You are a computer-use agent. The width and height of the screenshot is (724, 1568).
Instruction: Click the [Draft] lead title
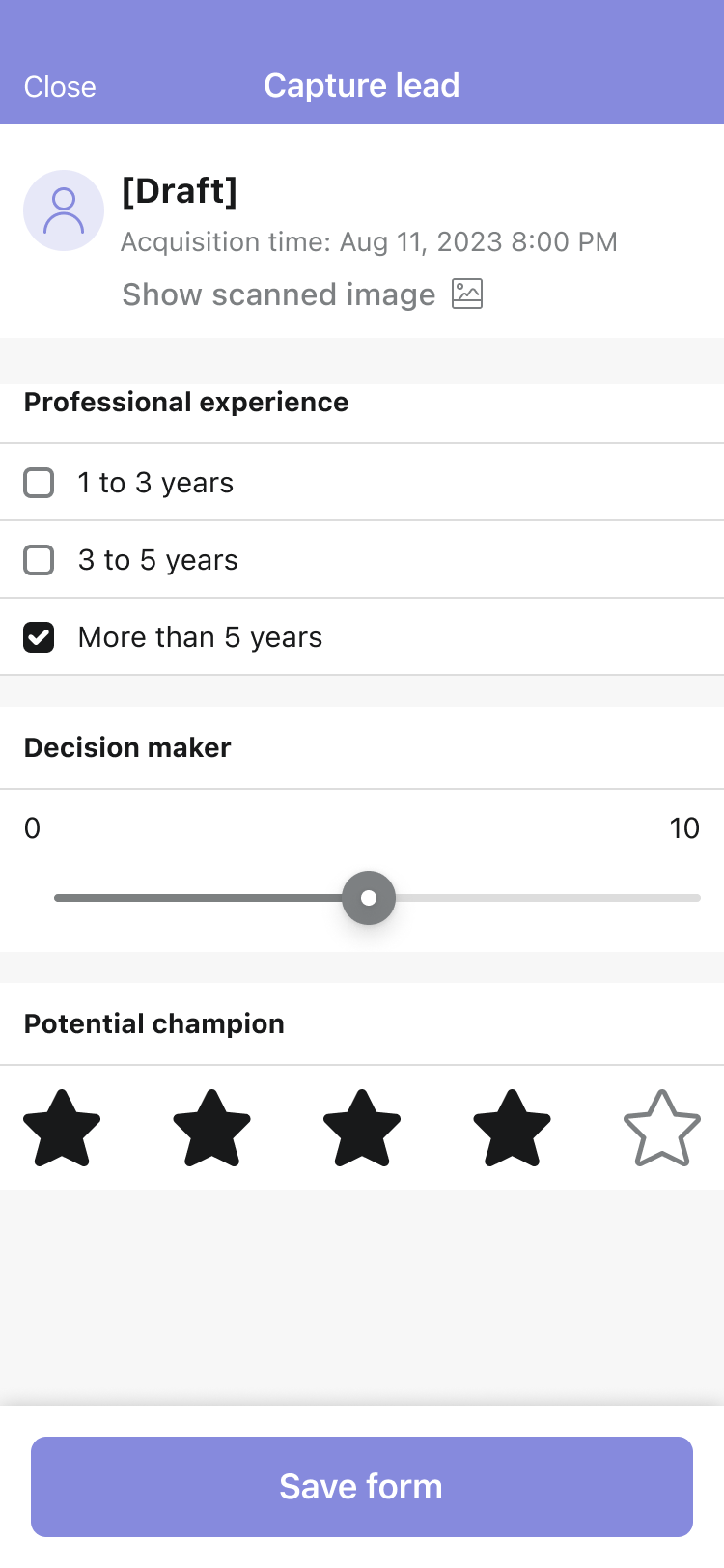180,191
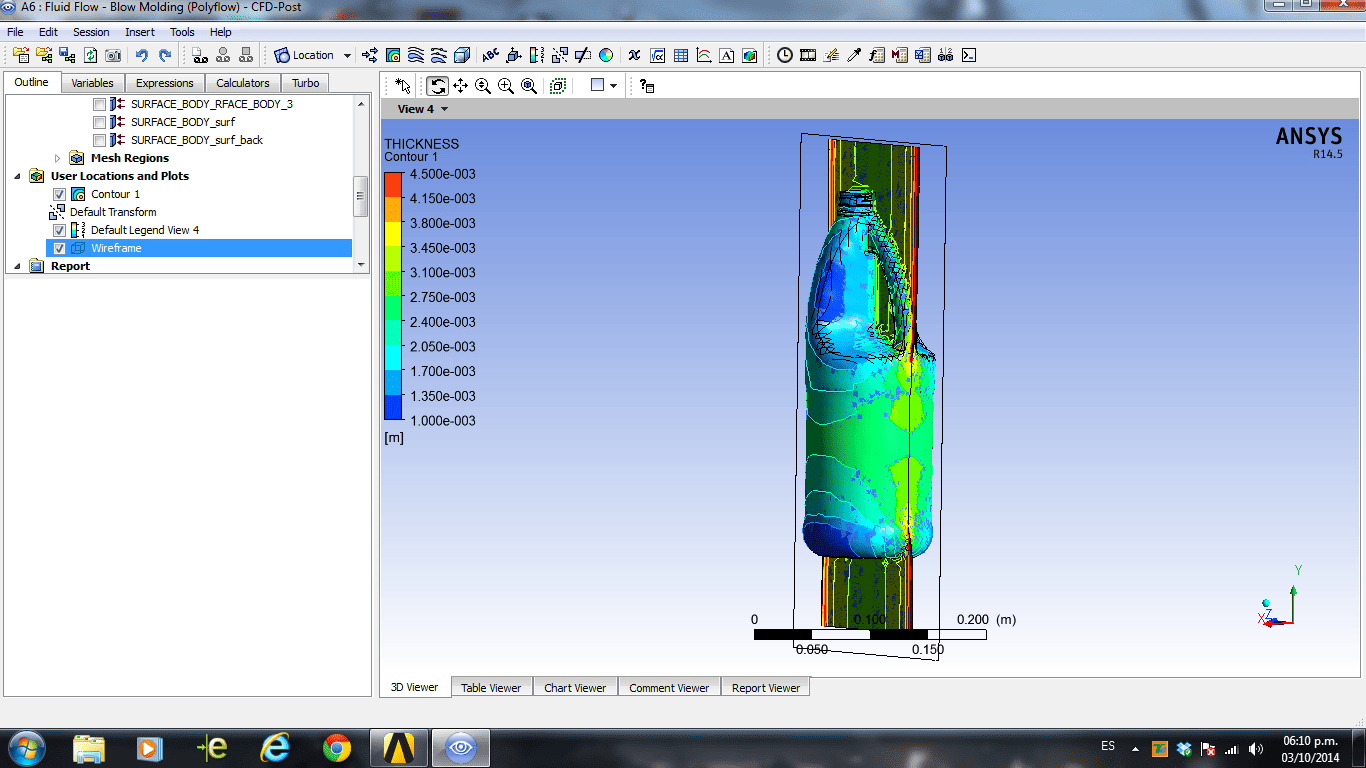Image resolution: width=1366 pixels, height=768 pixels.
Task: Open the Animation filmstrip tool
Action: [808, 55]
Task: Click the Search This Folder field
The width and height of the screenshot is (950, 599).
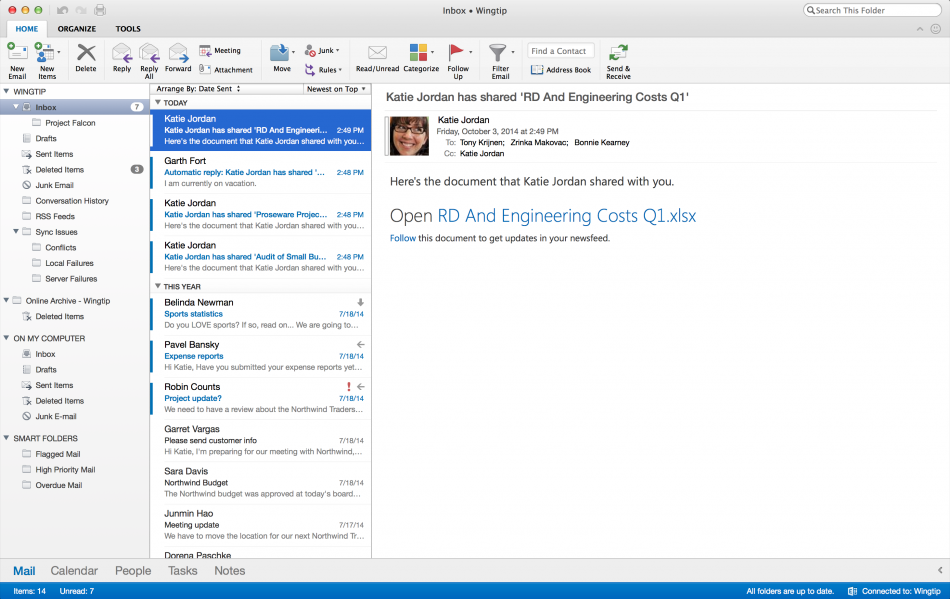Action: point(870,10)
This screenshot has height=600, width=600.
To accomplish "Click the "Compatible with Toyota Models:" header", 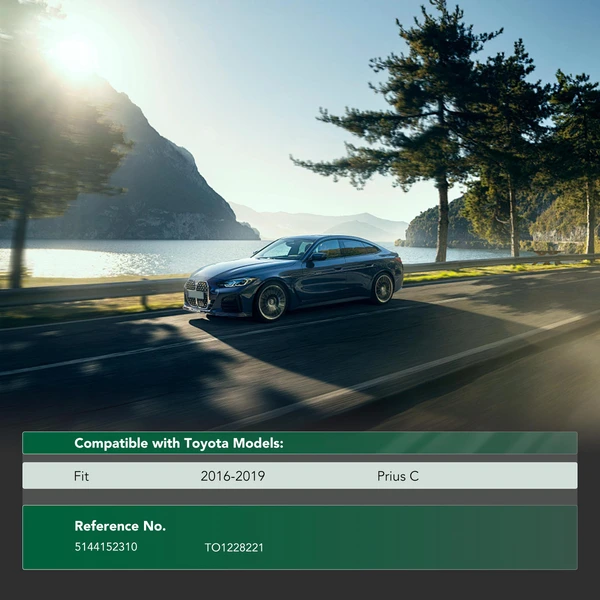I will coord(179,443).
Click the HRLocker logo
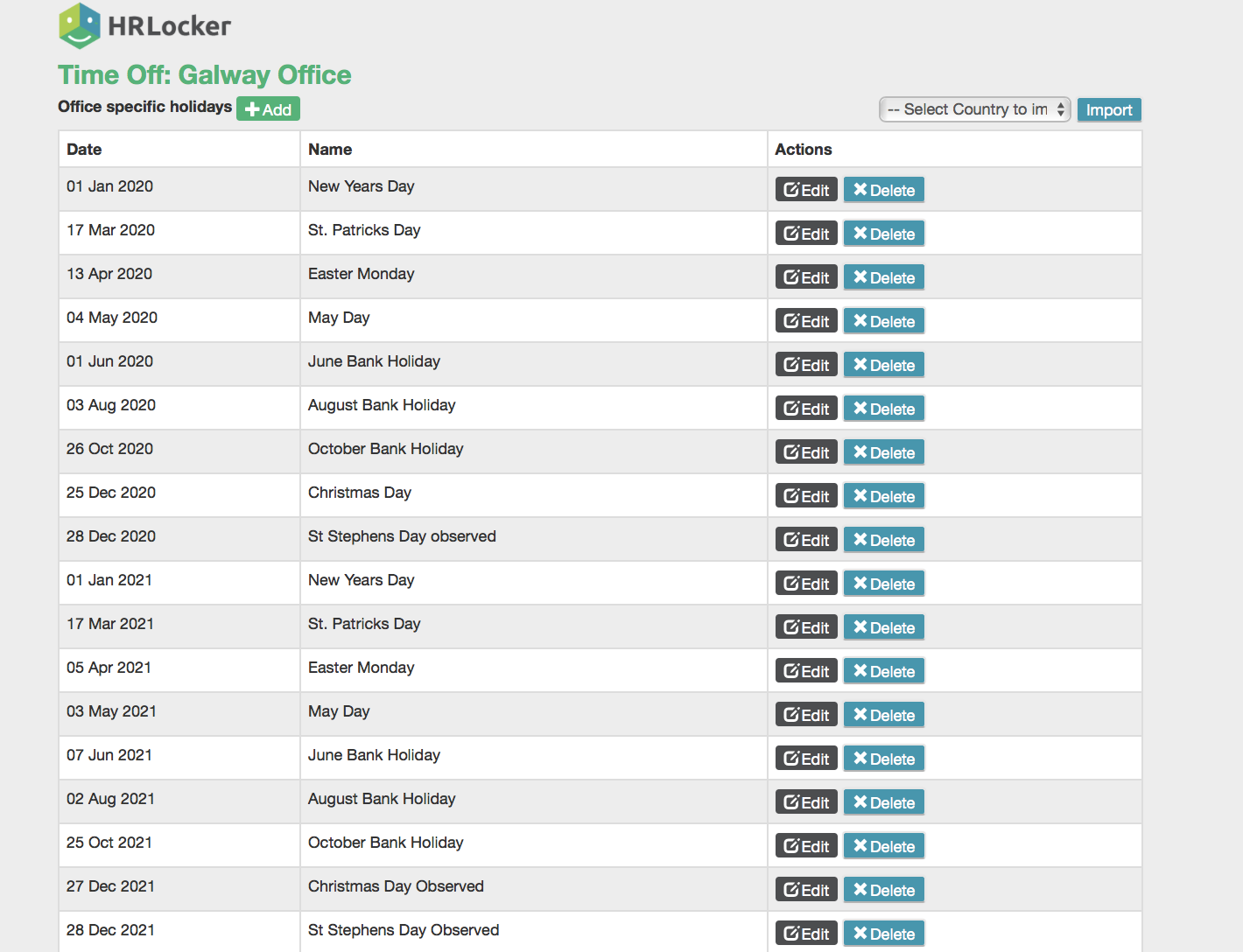1243x952 pixels. tap(144, 26)
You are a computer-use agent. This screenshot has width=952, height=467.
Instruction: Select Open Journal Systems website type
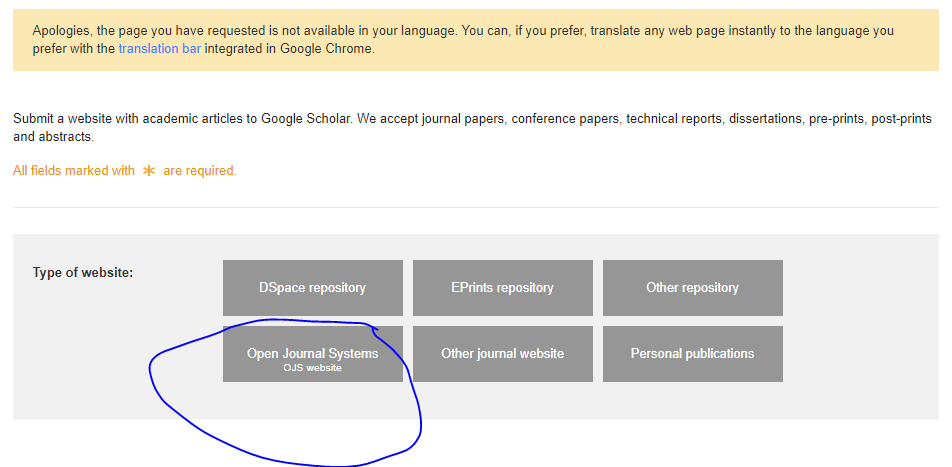pos(312,353)
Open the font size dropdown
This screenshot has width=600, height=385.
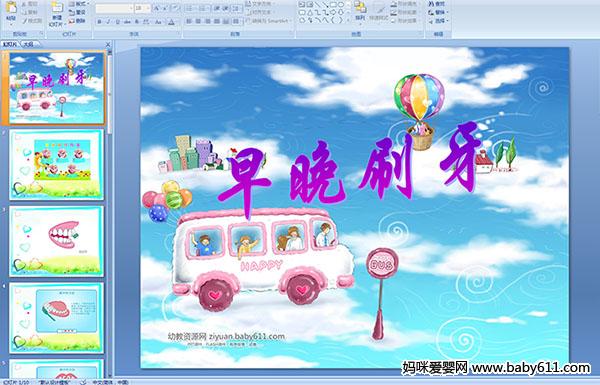point(142,8)
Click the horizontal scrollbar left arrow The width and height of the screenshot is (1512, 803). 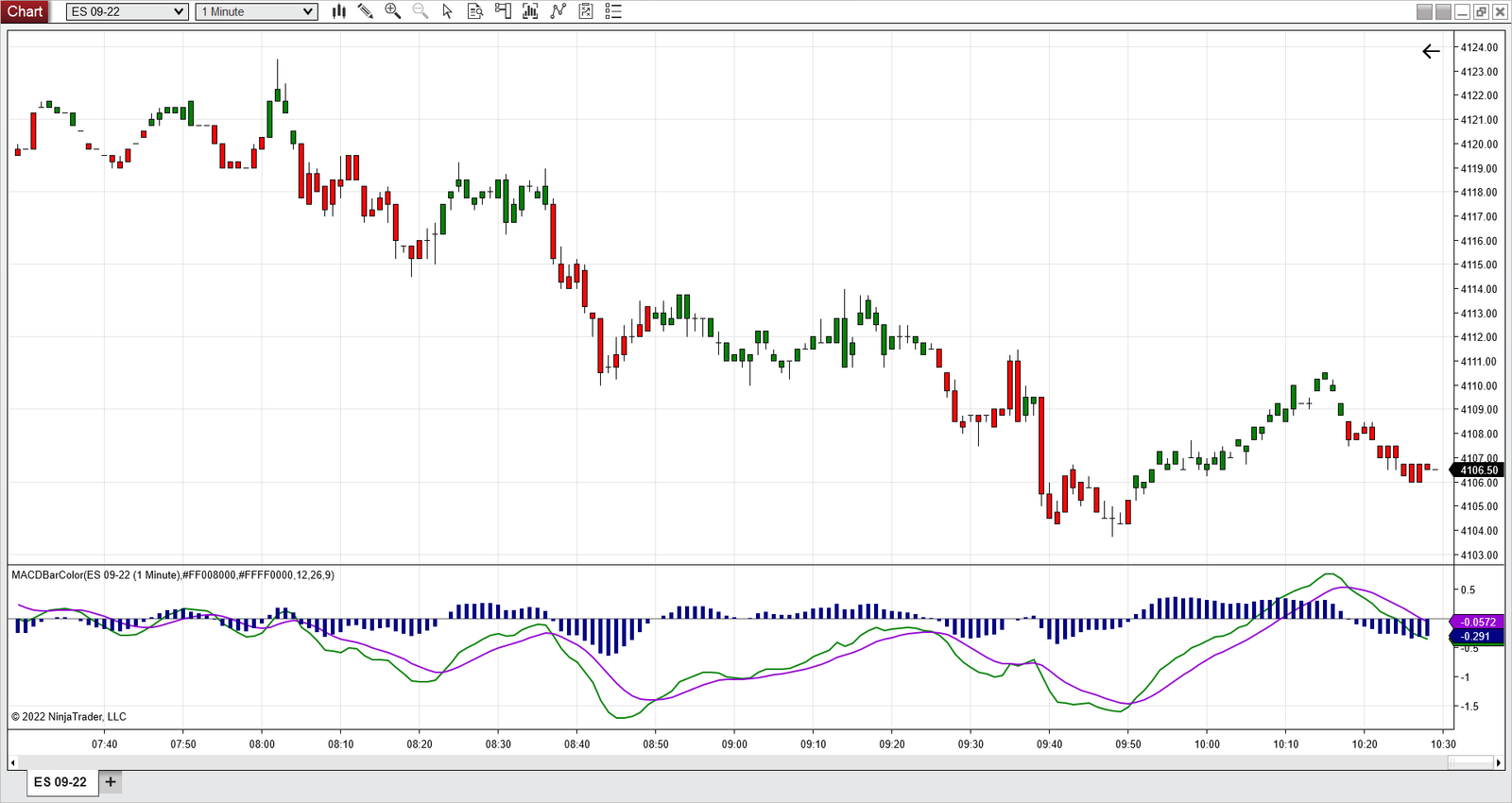click(x=12, y=762)
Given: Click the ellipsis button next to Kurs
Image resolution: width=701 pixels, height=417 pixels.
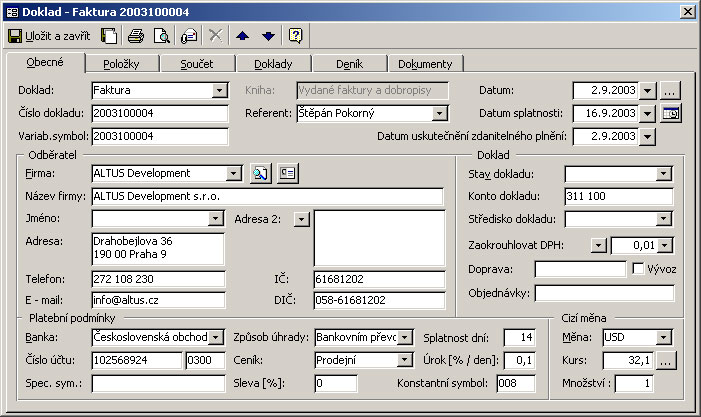Looking at the screenshot, I should pyautogui.click(x=667, y=360).
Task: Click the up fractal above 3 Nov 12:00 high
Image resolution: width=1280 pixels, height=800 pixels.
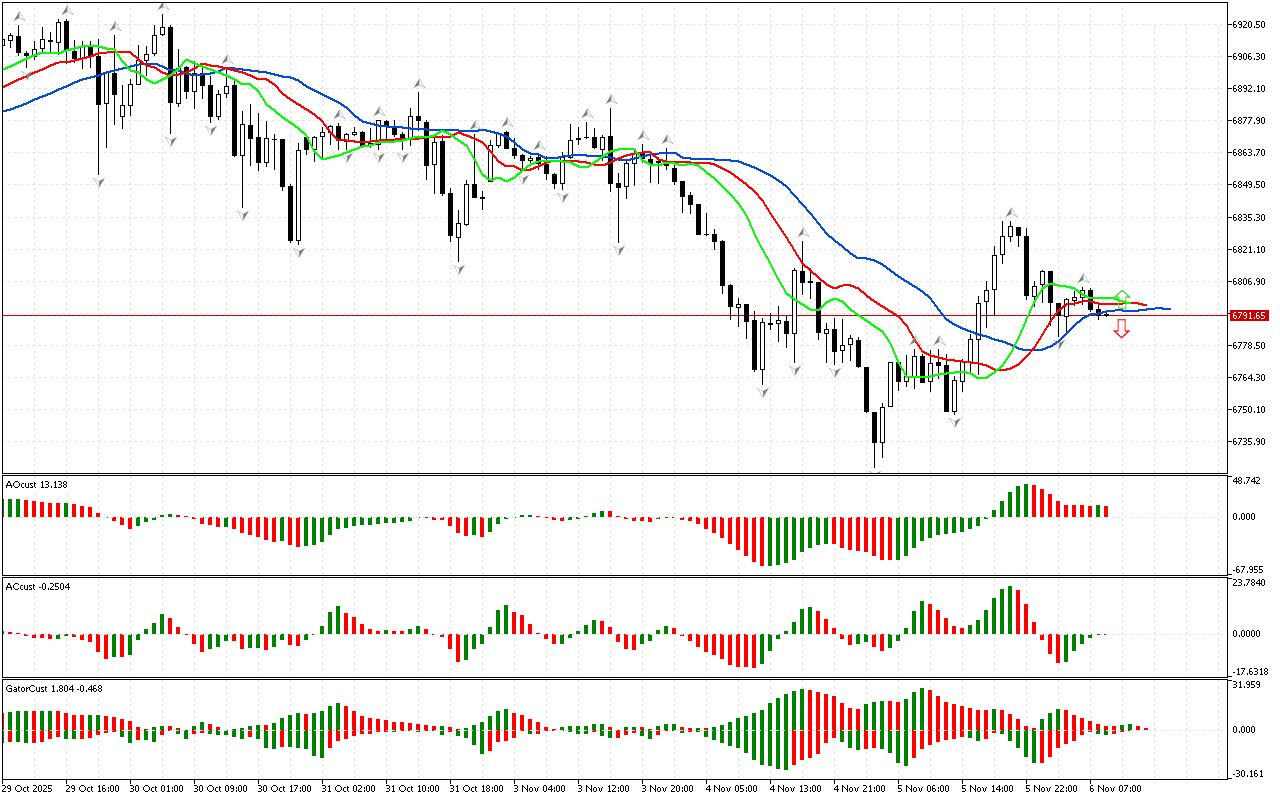Action: 610,100
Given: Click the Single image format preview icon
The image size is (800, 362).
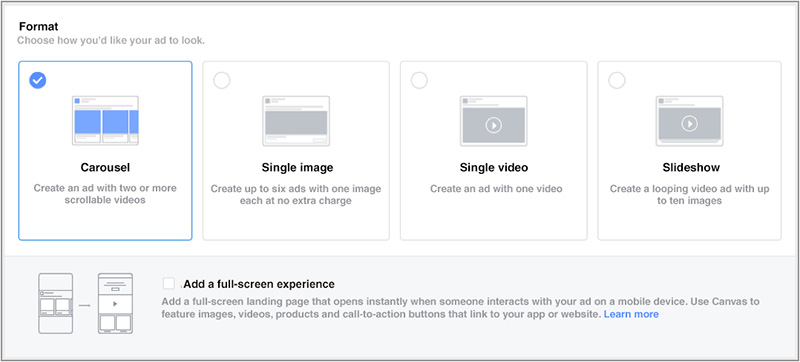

◇ ◇ ◇ ◇ ◇ ◇ ◇

**Exercise directions**
The required output is every line from the one containing "Task: Click the up" through the last line of the data above, restated exactly and without pictures.

**The completed task**
Task: Click the up fractal above 3 Nov 12:00 high
Image resolution: width=1280 pixels, height=800 pixels.
Action: 610,100
Given: Click the Single image format preview icon
The image size is (800, 362).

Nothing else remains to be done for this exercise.